- **Records for the exercise**:
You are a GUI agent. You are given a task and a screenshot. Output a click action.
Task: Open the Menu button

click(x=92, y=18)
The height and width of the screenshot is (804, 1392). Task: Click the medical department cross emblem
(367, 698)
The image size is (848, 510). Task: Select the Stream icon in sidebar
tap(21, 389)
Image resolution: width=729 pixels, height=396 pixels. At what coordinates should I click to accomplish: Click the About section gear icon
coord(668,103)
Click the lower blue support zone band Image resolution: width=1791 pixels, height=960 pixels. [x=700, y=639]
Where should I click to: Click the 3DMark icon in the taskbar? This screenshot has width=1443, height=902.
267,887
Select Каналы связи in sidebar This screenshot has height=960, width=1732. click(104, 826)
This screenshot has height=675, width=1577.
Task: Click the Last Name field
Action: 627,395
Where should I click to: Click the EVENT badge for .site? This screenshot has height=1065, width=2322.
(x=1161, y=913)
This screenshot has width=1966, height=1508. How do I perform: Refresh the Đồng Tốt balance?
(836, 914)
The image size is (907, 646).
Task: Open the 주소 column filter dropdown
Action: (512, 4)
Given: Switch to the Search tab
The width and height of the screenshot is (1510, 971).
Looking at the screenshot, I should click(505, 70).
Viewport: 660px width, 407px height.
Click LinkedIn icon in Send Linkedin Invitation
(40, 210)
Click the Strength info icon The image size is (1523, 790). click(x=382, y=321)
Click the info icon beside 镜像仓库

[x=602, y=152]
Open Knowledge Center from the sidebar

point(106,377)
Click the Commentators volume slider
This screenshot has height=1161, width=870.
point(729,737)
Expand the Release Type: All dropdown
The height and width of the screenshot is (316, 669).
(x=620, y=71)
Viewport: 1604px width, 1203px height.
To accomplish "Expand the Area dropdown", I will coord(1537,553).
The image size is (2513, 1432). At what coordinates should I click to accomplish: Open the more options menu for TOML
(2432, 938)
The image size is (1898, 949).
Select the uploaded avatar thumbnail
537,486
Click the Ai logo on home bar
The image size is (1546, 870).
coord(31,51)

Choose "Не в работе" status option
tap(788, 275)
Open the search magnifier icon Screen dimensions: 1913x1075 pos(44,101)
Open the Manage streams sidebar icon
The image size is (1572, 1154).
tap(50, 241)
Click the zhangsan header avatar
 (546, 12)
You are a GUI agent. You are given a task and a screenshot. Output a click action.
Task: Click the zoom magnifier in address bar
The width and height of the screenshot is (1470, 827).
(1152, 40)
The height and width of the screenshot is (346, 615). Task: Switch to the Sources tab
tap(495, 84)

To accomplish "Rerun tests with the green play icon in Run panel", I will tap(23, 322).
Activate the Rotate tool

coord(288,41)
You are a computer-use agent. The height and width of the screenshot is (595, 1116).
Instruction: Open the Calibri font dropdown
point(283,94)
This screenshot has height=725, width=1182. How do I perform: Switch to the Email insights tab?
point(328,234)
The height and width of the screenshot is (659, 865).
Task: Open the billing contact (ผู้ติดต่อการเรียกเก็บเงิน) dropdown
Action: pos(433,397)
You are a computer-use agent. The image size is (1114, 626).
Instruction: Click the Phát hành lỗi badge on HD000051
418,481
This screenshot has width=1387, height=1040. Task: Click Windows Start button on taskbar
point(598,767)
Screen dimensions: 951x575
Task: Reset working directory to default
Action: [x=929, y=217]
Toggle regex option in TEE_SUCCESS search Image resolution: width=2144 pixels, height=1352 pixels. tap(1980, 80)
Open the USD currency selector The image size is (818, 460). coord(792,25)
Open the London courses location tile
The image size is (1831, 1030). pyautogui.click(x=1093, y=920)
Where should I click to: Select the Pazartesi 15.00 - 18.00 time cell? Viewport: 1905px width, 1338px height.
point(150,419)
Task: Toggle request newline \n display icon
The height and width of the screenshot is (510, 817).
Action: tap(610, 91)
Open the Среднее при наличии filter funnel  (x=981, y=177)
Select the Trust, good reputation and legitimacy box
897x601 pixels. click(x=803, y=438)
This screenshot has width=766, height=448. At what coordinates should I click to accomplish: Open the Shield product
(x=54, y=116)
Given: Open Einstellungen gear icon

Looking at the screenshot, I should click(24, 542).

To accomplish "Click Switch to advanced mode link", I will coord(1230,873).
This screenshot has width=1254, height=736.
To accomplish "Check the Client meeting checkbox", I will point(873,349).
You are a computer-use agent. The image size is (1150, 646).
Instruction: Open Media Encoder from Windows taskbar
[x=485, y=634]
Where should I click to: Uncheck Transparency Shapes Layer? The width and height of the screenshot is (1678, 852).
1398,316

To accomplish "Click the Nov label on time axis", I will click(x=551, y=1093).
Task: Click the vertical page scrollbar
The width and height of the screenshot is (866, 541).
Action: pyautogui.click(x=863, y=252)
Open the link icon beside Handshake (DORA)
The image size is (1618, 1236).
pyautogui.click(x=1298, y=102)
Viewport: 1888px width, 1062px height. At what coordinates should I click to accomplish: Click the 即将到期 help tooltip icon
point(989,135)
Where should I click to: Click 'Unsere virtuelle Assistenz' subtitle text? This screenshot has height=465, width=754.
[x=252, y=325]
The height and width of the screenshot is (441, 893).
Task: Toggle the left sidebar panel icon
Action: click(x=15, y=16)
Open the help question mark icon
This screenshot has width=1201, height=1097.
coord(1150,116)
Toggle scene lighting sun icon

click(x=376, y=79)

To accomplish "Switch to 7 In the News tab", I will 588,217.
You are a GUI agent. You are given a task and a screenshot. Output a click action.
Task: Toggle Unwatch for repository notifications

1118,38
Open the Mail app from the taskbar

- **Task to carry out**: In the entries above, which lines hold the word "computer"? Copy them out.

- **Answer section**:
You are a computer-use agent. The height and width of the screenshot is (595, 1116).
You are a computer-use agent. The image size is (1114, 626).
You are a computer-use agent. The image size is (1150, 646).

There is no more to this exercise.